At a local scale, the distribution of kdr^R, Rdl^R, ace-1^R and Ester² were investigated in samples from 10 populations of Cx. p. quinquefasciatus throughout Mayotte. As a similar sampling scheme was performed in the previous study of La Réunion (except for kdr, [12]), we were able to compare the two islands and found that the distributions of resistance genes are particularly congruent.

Three of the genes present evidence of a strong structuration both in Mayotte and La Réunion, i.e. Rdl^R, ace-1^R and Ester² (Figure 3 in the present study and Figure 2 in [12]). No clear spatial pattern emerged for Ester², either in La Réunion or in Mayotte (Figure 3): the gene was relatively frequent in both islands, with consequent variations between samples from different populations that probably reflect the heterogeneity of the selective agents in the environment. As discussed above, these selective agents may be the OP used in vector control, but also other xenobiotics, not used for vector control. Moreover, as Ester² can be relatively costly [57-61,66], the heterogeneity in its frequency distribution within an island could reflect a heterogeneity in the selective pressure intensity, i.e. the quantity of pesticide used.

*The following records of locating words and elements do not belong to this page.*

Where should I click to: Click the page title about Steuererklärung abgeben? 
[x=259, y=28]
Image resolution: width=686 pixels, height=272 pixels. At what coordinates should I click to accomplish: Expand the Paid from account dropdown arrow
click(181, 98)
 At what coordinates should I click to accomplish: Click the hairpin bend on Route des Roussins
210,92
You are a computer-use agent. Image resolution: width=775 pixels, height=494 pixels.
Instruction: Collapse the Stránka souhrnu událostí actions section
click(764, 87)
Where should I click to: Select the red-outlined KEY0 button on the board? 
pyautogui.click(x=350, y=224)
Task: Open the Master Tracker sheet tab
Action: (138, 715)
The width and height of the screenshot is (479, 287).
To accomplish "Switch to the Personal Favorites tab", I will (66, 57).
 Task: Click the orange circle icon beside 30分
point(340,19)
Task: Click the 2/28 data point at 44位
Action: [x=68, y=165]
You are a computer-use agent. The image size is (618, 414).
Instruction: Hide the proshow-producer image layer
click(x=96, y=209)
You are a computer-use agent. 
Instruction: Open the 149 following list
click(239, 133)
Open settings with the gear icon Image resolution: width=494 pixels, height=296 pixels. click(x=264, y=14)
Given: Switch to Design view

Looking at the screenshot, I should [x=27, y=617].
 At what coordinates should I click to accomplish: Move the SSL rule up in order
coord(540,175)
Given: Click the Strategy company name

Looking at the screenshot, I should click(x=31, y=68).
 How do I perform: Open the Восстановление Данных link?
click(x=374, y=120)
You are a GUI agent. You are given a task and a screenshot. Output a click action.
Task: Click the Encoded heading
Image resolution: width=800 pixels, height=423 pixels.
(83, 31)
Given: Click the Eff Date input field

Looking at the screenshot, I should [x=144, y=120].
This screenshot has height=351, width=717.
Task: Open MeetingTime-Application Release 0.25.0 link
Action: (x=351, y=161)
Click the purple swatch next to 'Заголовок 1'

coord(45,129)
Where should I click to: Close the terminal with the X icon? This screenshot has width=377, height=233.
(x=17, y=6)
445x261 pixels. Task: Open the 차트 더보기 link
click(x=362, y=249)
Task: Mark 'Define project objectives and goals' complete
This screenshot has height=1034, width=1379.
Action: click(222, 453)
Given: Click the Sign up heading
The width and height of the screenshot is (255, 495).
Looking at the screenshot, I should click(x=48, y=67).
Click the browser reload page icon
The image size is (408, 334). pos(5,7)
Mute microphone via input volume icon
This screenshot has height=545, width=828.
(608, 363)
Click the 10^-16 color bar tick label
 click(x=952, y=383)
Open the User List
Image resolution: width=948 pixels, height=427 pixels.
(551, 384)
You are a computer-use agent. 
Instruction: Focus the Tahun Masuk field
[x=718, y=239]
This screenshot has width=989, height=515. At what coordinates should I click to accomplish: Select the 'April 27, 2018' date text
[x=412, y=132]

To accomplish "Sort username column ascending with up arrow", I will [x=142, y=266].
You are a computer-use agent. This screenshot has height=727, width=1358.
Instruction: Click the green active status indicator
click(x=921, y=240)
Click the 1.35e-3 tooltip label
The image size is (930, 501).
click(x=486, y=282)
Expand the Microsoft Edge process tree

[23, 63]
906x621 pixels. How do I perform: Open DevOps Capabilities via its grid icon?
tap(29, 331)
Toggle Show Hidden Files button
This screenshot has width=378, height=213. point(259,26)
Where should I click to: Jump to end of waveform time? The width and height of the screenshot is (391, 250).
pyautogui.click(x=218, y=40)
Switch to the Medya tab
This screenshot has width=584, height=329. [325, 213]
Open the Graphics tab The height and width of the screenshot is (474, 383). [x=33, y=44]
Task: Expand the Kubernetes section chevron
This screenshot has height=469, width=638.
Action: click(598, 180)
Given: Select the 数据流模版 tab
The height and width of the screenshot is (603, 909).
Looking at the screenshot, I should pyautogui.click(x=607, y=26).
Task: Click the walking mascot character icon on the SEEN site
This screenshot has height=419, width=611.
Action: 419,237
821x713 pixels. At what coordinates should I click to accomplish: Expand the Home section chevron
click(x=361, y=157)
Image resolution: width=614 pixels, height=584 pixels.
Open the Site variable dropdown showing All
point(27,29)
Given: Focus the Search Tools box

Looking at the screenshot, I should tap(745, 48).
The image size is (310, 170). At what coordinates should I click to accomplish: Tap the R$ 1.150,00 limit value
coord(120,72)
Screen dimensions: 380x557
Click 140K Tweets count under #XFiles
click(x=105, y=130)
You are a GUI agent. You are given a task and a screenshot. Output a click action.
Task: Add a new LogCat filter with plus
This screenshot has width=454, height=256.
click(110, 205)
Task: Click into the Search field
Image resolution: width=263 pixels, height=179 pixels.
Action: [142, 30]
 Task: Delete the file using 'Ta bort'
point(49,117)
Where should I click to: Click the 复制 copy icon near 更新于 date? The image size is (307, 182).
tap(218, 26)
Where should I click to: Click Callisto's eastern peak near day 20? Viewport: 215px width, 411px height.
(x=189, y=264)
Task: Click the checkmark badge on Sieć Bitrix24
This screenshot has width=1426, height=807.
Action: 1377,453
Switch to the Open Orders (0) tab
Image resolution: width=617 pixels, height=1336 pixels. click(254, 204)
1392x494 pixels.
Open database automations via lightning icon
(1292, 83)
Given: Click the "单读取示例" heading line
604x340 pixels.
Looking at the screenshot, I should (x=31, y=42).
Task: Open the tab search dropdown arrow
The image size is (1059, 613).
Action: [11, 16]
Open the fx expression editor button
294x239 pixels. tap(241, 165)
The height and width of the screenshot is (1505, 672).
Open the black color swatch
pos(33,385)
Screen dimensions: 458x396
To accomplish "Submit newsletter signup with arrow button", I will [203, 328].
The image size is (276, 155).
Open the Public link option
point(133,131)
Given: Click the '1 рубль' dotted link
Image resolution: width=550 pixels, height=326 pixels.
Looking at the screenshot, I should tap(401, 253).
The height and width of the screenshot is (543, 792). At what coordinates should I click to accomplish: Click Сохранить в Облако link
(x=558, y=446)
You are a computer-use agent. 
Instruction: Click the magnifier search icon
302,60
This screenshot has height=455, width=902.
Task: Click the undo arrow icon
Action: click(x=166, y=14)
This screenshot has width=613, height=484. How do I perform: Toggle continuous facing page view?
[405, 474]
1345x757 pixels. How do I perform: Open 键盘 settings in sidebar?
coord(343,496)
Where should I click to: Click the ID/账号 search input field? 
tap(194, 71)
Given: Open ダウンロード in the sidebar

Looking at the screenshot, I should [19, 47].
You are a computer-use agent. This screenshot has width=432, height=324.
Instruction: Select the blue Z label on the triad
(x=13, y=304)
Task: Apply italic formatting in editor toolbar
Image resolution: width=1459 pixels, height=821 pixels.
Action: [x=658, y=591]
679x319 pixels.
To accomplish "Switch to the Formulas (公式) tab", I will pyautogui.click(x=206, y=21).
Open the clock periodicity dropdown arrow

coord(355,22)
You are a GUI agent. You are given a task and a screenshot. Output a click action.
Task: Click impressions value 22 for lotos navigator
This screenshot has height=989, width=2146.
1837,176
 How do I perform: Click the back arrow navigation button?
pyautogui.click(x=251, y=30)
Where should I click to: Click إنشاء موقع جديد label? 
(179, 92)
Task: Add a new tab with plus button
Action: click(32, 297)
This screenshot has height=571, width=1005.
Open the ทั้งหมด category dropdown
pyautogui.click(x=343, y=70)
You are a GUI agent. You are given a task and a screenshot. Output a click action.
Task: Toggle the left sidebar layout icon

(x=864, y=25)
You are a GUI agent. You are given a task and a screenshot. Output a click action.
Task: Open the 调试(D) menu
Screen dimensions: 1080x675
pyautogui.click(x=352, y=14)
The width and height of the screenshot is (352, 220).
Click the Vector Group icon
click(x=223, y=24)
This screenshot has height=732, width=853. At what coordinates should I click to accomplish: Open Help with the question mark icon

Finally, both Rdl^R and ace-1^R showed gradient frequency distributions: in Mayotte both decreased from east to west, while they decreased from northwest to southeast in La Réunion; in both islands this gradient reflected the decreasing human population density gradient (Figure 3 in the present study and Figure 2 in [12]). While ace-1^R has been repetitively shown to be quite costly in absence of OP [57-61], few data exist on the potential cost of Rdl^R in absence of dieldrin, although it has been shown to usually decline in absence of the insecticide [67]. Their clinal distributions are thus probably the result of a more intense selection in the most populated areas associated with a decline due to their cost in less treated/less populated areas, with migration redistributing the different alleles [57]. Again, the source(s) of this selection is(are) not clearly identified for Rdl^R, while OPs or carbamates are the most probable cause for ace-1^R.